**Instructions for the task**
Convert every line of the entries below into a JSON list of strings, one string per line, leaving out blank lines.

────────────────

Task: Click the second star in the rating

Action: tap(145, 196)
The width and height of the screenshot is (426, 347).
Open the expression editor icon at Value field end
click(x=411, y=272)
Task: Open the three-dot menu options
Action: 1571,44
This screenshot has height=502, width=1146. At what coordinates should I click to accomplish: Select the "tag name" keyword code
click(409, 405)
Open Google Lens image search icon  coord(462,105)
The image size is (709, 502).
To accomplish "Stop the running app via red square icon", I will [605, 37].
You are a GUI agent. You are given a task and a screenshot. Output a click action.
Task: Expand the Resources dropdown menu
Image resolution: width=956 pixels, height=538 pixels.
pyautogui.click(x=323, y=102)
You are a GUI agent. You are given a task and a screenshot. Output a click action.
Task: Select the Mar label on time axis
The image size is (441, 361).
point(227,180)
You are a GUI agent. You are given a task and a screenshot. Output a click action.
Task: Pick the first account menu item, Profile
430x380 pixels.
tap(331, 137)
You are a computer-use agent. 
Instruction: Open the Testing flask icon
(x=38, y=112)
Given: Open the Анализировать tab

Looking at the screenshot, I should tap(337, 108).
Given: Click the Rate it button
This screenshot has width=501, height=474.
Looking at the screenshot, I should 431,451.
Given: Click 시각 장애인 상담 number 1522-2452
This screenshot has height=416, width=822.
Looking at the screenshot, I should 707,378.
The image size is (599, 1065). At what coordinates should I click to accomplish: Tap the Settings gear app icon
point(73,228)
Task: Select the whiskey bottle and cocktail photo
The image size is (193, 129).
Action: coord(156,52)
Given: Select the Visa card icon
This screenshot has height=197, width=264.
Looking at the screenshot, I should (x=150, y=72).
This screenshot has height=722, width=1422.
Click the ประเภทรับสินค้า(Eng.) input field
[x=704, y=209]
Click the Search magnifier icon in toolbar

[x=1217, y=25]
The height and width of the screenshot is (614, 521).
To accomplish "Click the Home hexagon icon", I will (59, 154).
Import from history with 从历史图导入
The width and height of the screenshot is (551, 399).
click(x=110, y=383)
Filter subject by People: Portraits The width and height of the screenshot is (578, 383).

────────────────

**Correct response**
[
  "Task: Click the second star in the rating",
  "Action: tap(145, 196)",
  "The width and height of the screenshot is (426, 347).",
  "Open the expression editor icon at Value field end",
  "click(x=411, y=272)",
  "Task: Open the three-dot menu options",
  "Action: 1571,44",
  "This screenshot has height=502, width=1146. At what coordinates should I click to accomplish: Select the \"tag name\" keyword code",
  "click(409, 405)",
  "Open Google Lens image search icon  coord(462,105)",
  "The image size is (709, 502).",
  "To accomplish \"Stop the running app via red square icon\", I will [605, 37].",
  "You are a GUI agent. You are given a task and a screenshot. Output a click action.",
  "Task: Expand the Resources dropdown menu",
  "Image resolution: width=956 pixels, height=538 pixels.",
  "pyautogui.click(x=323, y=102)",
  "You are a GUI agent. You are given a task and a screenshot. Output a click action.",
  "Task: Select the Mar label on time axis",
  "The image size is (441, 361).",
  "point(227,180)",
  "You are a GUI agent. You are given a task and a screenshot. Output a click action.",
  "Task: Pick the first account menu item, Profile",
  "430x380 pixels.",
  "tap(331, 137)",
  "You are a computer-use agent. ",
  "Instruction: Open the Testing flask icon",
  "(x=38, y=112)",
  "Given: Open the Анализировать tab",
  "Looking at the screenshot, I should tap(337, 108).",
  "Given: Click the Rate it button",
  "This screenshot has width=501, height=474.",
  "Looking at the screenshot, I should 431,451.",
  "Given: Click 시각 장애인 상담 number 1522-2452",
  "This screenshot has height=416, width=822.",
  "Looking at the screenshot, I should 707,378.",
  "The image size is (599, 1065). At what coordinates should I click to accomplish: Tap the Settings gear app icon",
  "point(73,228)",
  "Task: Select the whiskey bottle and cocktail photo",
  "The image size is (193, 129).",
  "Action: coord(156,52)",
  "Given: Select the Visa card icon",
  "This screenshot has height=197, width=264.",
  "Looking at the screenshot, I should (x=150, y=72).",
  "This screenshot has height=722, width=1422.",
  "Click the ประเภทรับสินค้า(Eng.) input field",
  "[x=704, y=209]",
  "Click the Search magnifier icon in toolbar",
  "[x=1217, y=25]",
  "The height and width of the screenshot is (614, 521).",
  "To accomplish \"Click the Home hexagon icon\", I will (59, 154).",
  "Import from history with 从历史图导入",
  "The width and height of the screenshot is (551, 399).",
  "click(x=110, y=383)",
  "Filter subject by People: Portraits The width and height of the screenshot is (578, 383)."
]